David Rice: Yeah. Well it's interesting too 'cause like I think that's some of the reason why there's like so much hesitancy in people functions, right? It's 'cause when you have the aha moment, you're like, oh, I could do all these things. And then you're like immediately having a little bit of a nightmare about like the legal team getting in touch with you.
Yeah. So, yeah. I wonder like what it's gonna be for some people that like helps them over that moment. Was there like something for you that, like as you started playing with it, you thought, well, I don't know about this.
Justin Angsuwat: Well, there are, you raise a really good point about legal and I know that we'll joke about that, but there is some caution that we have to use with AI to your point because.
It is easier to verify a spreadsheet than it is to rely on AI for an answer or a specific answer. And I think that when we talked a bit about this around this concept of, I think we called, it was an impressive theater, I think during our conversation. Illusion versus impact. And it what got me thinking again about this, and it gets to your point around relying a lot on AI for some of these answers and illegal coming knocking at your door.
And I think a good example of that impressive theater is this notion of probabilistic versus deterministic tasks and what we do. And so for those that kind of dunno, I'll summarize it again using my very simple brain. Deterministic tasks usually have one correct answer like that mathematical calculation or what is legal and not legal, even though that can be still have some gray areas, but probabilistic tasks have, you know, many good answers.

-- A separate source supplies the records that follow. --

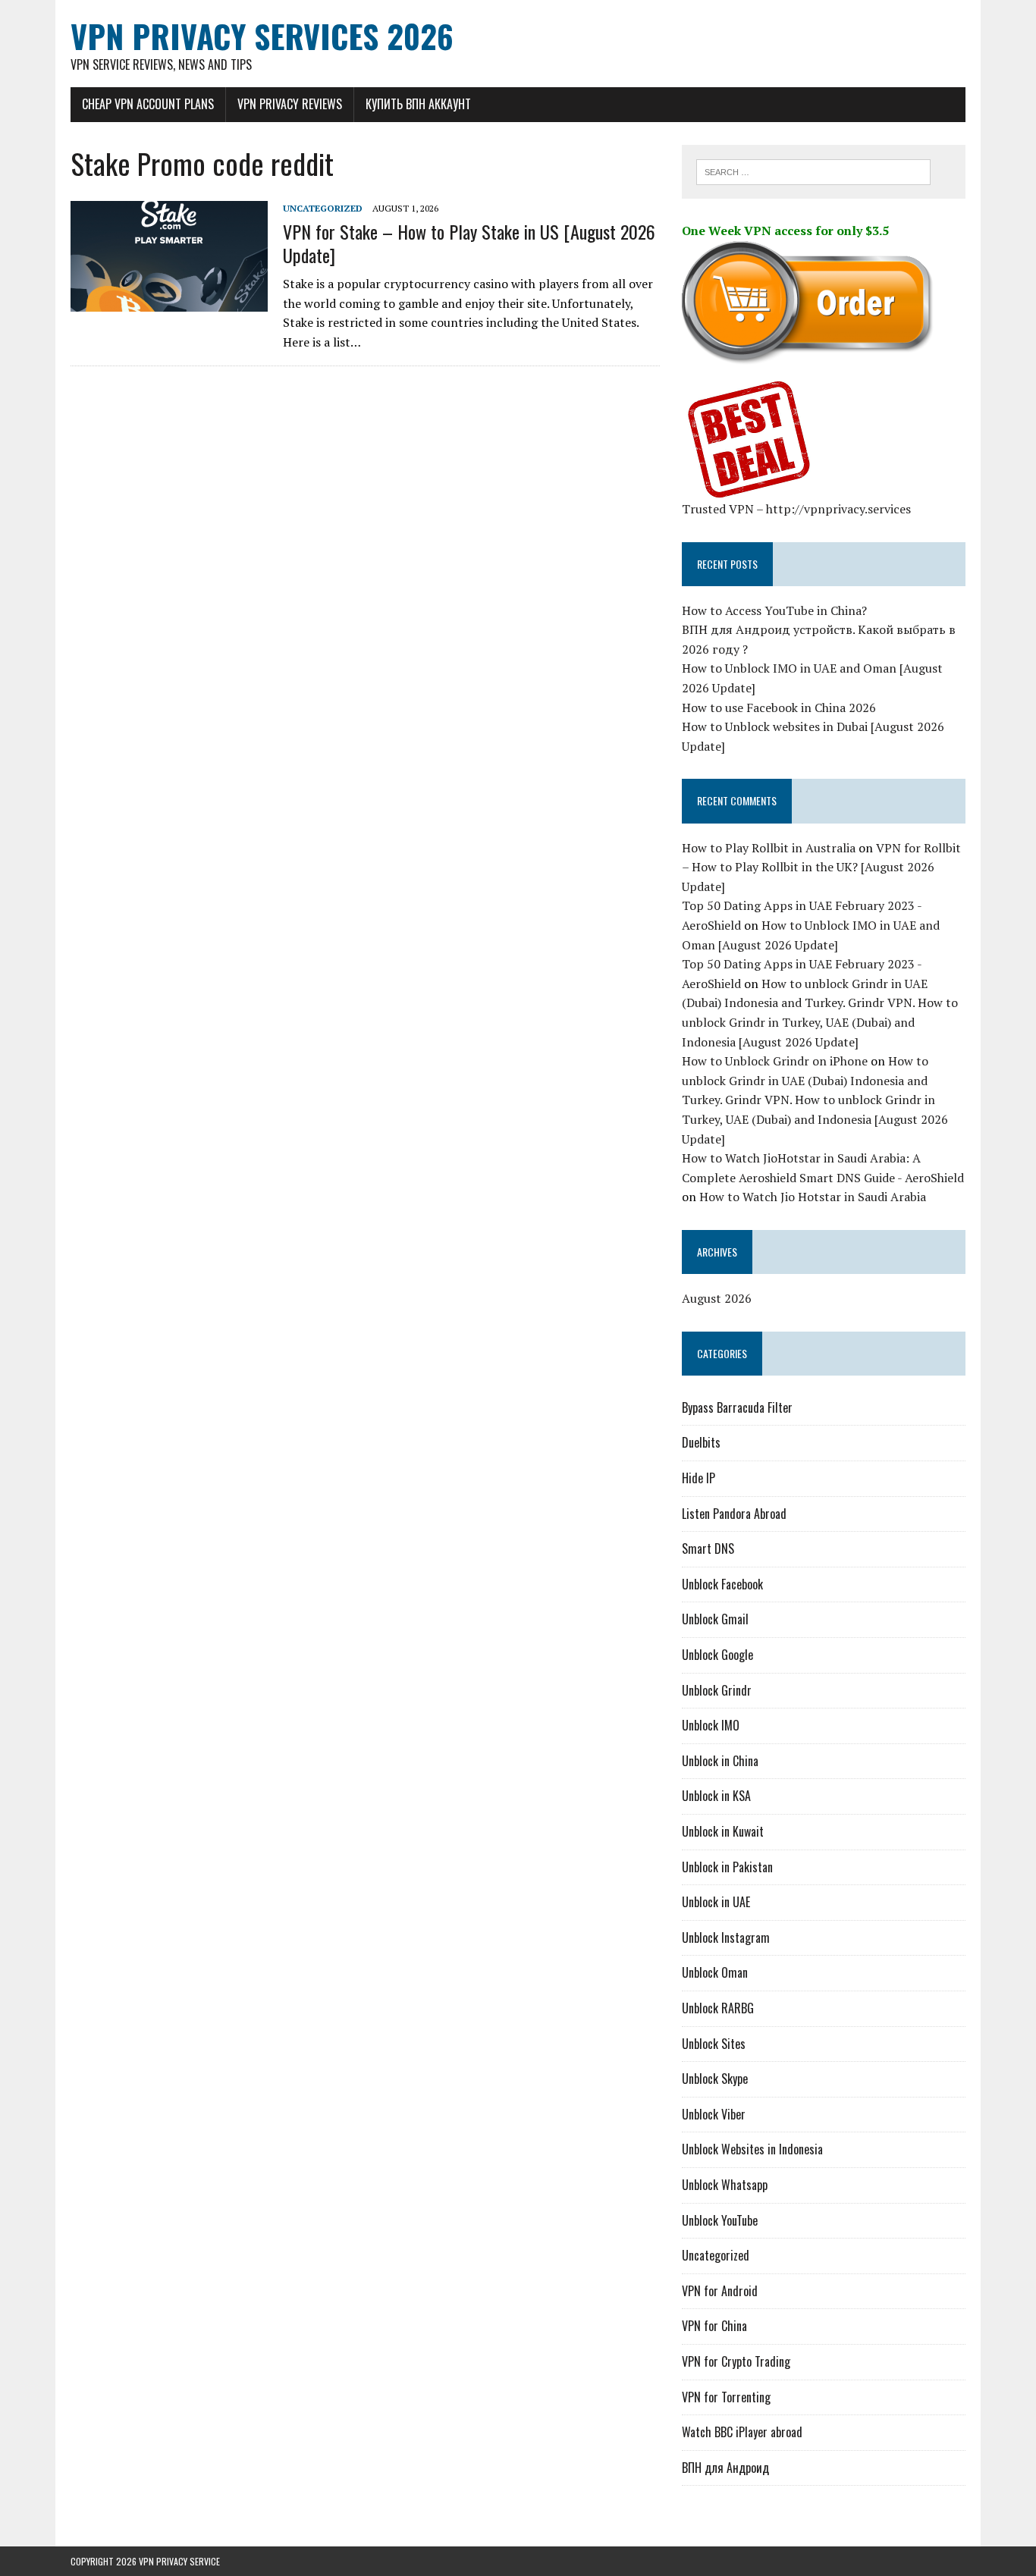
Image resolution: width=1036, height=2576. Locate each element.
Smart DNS (708, 1548)
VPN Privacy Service (179, 2561)
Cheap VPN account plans (148, 104)
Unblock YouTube (720, 2220)
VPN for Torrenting (726, 2397)
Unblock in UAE (716, 1902)
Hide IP (698, 1478)
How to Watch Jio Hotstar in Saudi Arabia (812, 1196)
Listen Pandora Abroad (734, 1513)
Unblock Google (717, 1655)
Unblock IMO (710, 1725)
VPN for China (714, 2326)
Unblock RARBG (718, 2008)
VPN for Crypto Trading (736, 2361)
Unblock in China (720, 1761)
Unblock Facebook (722, 1584)
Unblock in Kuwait (723, 1831)
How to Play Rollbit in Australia (768, 847)
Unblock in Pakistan (727, 1867)
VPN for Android (720, 2291)
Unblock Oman (715, 1972)
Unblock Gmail (715, 1619)
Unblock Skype (715, 2078)
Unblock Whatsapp (725, 2185)
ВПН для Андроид (725, 2467)
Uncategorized (323, 208)
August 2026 (717, 1298)
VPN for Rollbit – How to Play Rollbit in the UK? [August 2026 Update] (821, 867)
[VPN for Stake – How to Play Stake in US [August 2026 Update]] (169, 301)
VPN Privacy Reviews (289, 104)
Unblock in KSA (716, 1796)
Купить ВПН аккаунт (418, 104)
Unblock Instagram (726, 1937)
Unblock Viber (714, 2114)
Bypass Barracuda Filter (737, 1407)
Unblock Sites (714, 2044)
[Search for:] (813, 170)
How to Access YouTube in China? (774, 610)
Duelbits (701, 1442)
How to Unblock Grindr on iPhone (775, 1061)
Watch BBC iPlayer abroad (742, 2432)
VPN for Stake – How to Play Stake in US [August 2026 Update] (469, 243)
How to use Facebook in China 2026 (779, 707)
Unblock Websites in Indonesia (752, 2149)
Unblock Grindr (717, 1690)
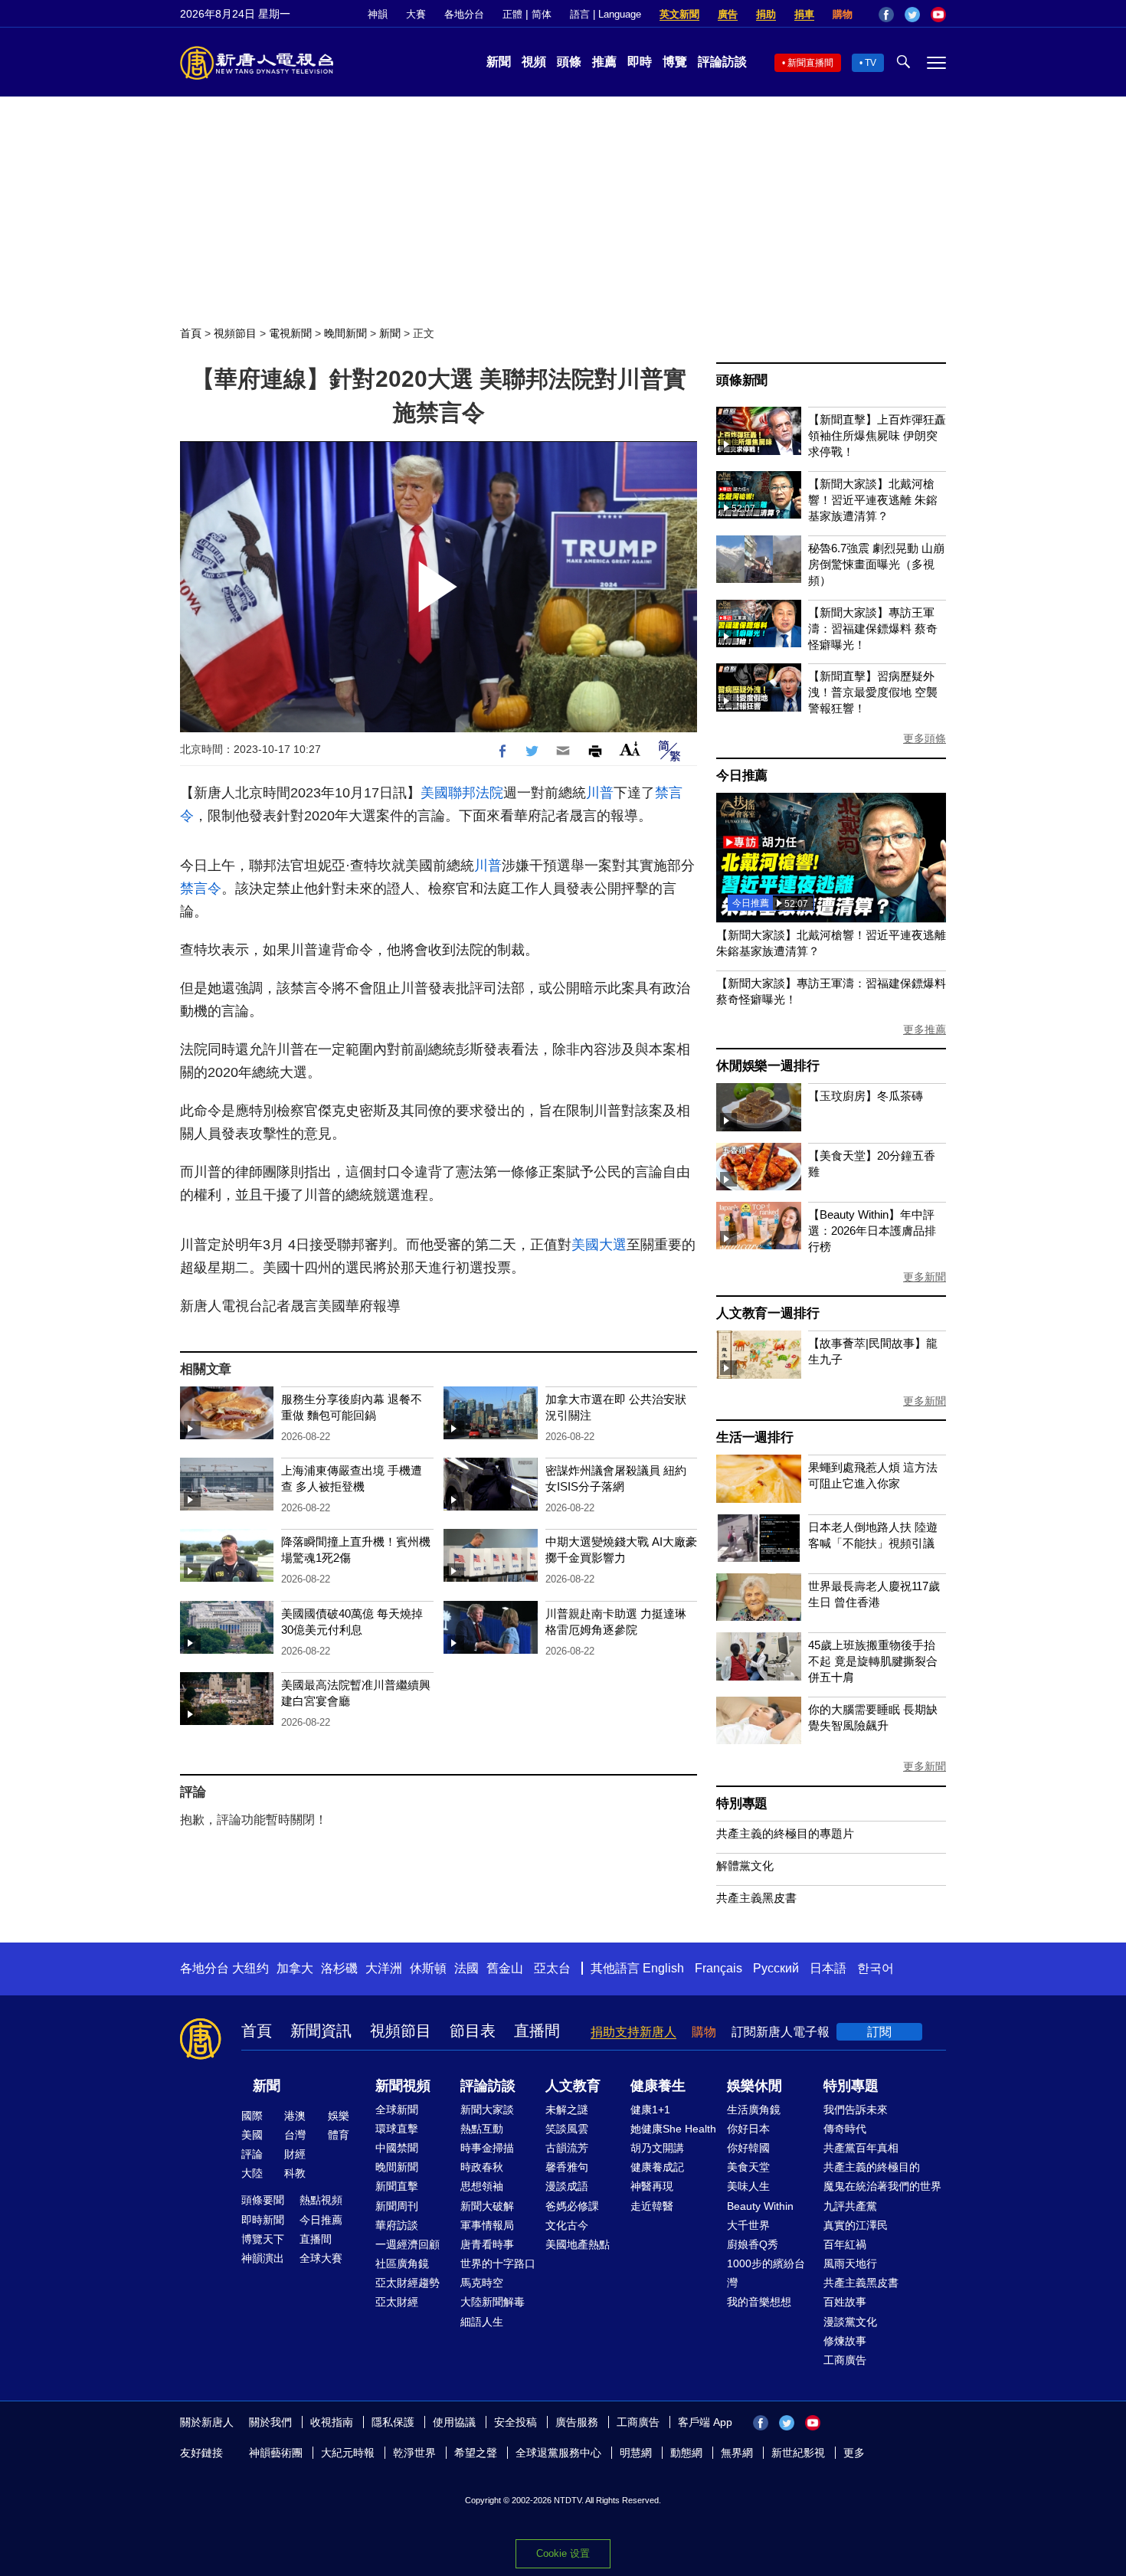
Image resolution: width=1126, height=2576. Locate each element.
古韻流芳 (566, 2148)
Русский (776, 1968)
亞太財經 (396, 2302)
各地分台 (464, 14)
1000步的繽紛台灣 (766, 2273)
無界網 (737, 2453)
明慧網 (636, 2453)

You know, like how to draft an email or summarize a meeting. You can kind of do it a lot of different ways. Using AI solely for deterministic tasks can be good. Like tell me my revenue in Q4, but in many ways you're using a probabilistic engine to do a deterministic problem. And so the challenge with that is it's slower.
It might have hallucinations, it might actually be less accurate than do like a SQL query, for example, about your revenue or doing it in Excel or just going and looking it up. So it might look cool, but doesn't really use AI to its full capacity and it might make mistakes. And I think that's where we get into the, some of those conversations around legal versus using AI for the messy probabilistic tasks.
Like, go read these 500 employee pieces of feedback and tell me the top three emotional frustrations they're feeling, not just the exact topics, but tell me the emotional frustrations. You know, like a spreadsheet or formula. Can't just go calculate emotional frustration. So to maximize impact, I'd focus more on AI to handle interpretation of some of those probabilistic tasks rather than the deterministic tasks on its own.
And that gets to some of the conversations you, you were just talking about around like involving legal. It's sometimes we use AI too heavily on the deterministic tasks and we're like, tell me the answer of what I should do in this situation when there is like one or two correct answers. And that's, I think we can get into a little bit trouble, so I'm a little bit wary whenever we use it in those situations.
Just to kind of double, triple check answers before we kind of just go with what it says.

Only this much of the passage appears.